Updated: over 1 year ago
Location: Germany,
Job Type: FullTime
Deadline: 31 Oct 2022

Industrial Doctorate at the Karlsruhe Institute of Technology

Karlsruhe Institute of Technology (KIT) is seeking a highly motivated graduate student to enrol

in an Industrial Doctorate hosted at the Institute for Technical Chemistry at KIT, Germany, and

the Department of Cement Process and Systems R&D at FLSmidth A/S, Denmark. The project

is part of the international doctoral training network entitled "Valorization of CO2 for low carbon

cement (CO2Valorize)”, funded by the Marie Skolodowska-Curie Action of the European

Commission. The complete programme consists of eight international PhD projects that

perform individual research projects to identify technological solutions that help significantly

reduce carbon dioxide emissions in the cement industry.
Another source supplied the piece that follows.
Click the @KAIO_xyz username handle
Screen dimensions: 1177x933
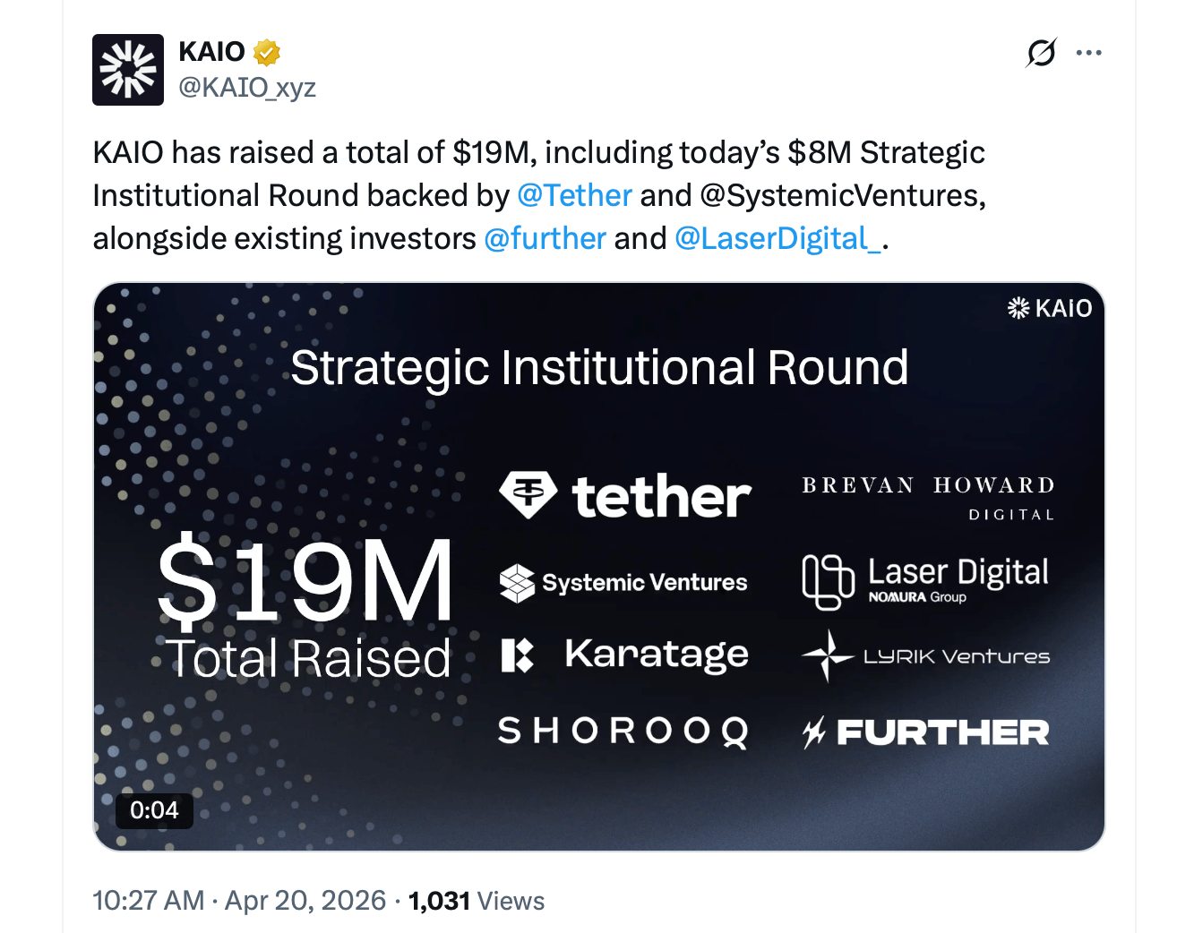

Scientific Project of Doctoral Candidate No. 2

Supplementary Cementitious Materials (SCMs) from Waste Concrete: Carbonation

Kinetics in a Semi-Dry Stirred Reactor.

Scope of the project is an optimised induced carbonation process for waste concrete fines.

Main work packages of the project are

1) Hydrothermal carbonation of standardised waste concrete fines in a semi-dry stirred

    autoclave. This includes experimental work to optimise the reaction parameters and ex-situ

    analyses of solid samples to determine heat and mass transfer and reaction kinetics.

2) Development of a reactor model describing the carbonation process of waste concrete fines

    based on experimental and literature data as well as data from the CO2Valorize project partners.

3) Model validation and scale-up calculations based on the reactor model, estimated

    scale-up factors, and costs.

Employment periods: 15 months at FLSMIDTH AS, Denmark, 21 months at KIT, Germany.

The doctoral candidate will be integrated into and co-work with both

KIT’s cementitious materials processing research group and FLSimdth’s R&D group.